§ The task:
Edit the entries from the line with "will pyautogui.click(x=564, y=308)." to the line with "(x=123, y=59)" and output only those lines. Change "Voucher Series" to "Invoice Series" and leave everything else unchanged.

§ Supplied data:
──────
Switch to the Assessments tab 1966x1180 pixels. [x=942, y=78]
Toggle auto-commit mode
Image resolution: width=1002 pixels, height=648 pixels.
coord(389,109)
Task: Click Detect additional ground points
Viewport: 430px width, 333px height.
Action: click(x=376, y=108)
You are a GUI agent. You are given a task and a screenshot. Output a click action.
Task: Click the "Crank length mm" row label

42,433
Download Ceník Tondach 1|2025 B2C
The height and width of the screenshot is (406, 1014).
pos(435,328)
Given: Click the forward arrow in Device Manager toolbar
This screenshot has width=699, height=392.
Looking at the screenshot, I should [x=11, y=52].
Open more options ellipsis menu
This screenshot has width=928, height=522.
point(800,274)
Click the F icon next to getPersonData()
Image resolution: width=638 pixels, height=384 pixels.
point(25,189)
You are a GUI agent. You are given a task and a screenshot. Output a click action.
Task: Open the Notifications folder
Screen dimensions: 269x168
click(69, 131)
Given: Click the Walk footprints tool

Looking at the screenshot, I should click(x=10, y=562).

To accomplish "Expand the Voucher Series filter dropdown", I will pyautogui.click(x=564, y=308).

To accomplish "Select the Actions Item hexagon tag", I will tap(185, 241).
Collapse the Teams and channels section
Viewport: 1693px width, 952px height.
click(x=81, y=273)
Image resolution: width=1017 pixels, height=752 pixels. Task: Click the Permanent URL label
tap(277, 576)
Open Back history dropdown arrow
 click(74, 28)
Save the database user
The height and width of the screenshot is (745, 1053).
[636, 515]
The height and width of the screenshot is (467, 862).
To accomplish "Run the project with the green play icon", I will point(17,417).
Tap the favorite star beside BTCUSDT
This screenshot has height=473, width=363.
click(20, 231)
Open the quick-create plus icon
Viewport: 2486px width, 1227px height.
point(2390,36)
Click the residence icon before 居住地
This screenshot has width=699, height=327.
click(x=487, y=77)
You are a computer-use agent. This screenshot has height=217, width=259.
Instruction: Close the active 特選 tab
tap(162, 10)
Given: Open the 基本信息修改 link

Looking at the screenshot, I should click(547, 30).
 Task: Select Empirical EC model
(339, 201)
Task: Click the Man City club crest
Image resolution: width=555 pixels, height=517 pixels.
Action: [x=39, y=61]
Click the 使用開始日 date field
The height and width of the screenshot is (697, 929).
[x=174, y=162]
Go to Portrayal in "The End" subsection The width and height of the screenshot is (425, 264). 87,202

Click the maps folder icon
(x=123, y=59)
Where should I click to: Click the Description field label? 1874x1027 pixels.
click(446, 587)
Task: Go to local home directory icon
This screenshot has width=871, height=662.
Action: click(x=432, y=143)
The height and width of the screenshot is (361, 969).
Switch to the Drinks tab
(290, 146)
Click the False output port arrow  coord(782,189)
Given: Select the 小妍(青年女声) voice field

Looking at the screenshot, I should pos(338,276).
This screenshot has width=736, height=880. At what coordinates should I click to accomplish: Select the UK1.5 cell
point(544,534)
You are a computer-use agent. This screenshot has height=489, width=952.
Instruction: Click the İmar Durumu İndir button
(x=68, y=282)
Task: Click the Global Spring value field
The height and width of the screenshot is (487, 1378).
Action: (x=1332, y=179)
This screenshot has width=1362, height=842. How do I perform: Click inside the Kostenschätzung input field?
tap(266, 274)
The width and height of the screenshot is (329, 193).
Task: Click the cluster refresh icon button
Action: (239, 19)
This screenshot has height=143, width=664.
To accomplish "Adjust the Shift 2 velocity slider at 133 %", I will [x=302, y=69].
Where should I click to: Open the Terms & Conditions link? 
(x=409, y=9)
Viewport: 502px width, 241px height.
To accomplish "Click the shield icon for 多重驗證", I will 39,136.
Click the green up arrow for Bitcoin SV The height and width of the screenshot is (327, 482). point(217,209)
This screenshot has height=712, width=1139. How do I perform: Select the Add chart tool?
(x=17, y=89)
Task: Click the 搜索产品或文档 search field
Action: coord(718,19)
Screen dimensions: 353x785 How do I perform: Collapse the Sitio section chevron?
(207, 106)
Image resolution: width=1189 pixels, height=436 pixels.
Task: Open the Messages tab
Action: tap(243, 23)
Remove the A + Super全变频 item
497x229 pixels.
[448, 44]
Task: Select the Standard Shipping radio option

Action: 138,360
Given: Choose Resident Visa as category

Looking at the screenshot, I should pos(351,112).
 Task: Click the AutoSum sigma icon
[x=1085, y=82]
──────
§ Task result:
To accomplish "Expand the Invoice Series filter dropdown", I will pyautogui.click(x=564, y=308).

To accomplish "Select the Actions Item hexagon tag", I will tap(185, 241).
Collapse the Teams and channels section
Viewport: 1693px width, 952px height.
click(x=81, y=273)
Image resolution: width=1017 pixels, height=752 pixels. Task: Click the Permanent URL label
tap(277, 576)
Open Back history dropdown arrow
 click(74, 28)
Save the database user
The height and width of the screenshot is (745, 1053).
[636, 515]
The height and width of the screenshot is (467, 862).
To accomplish "Run the project with the green play icon", I will point(17,417).
Tap the favorite star beside BTCUSDT
This screenshot has height=473, width=363.
click(20, 231)
Open the quick-create plus icon
Viewport: 2486px width, 1227px height.
point(2390,36)
Click the residence icon before 居住地
This screenshot has width=699, height=327.
click(x=487, y=77)
You are a computer-use agent. This screenshot has height=217, width=259.
Instruction: Close the active 特選 tab
tap(162, 10)
Given: Open the 基本信息修改 link

Looking at the screenshot, I should click(547, 30).
 Task: Select Empirical EC model
(339, 201)
Task: Click the Man City club crest
Image resolution: width=555 pixels, height=517 pixels.
Action: [x=39, y=61]
Click the 使用開始日 date field
The height and width of the screenshot is (697, 929).
[x=174, y=162]
Go to Portrayal in "The End" subsection The width and height of the screenshot is (425, 264). 87,202

Click the maps folder icon
(x=123, y=59)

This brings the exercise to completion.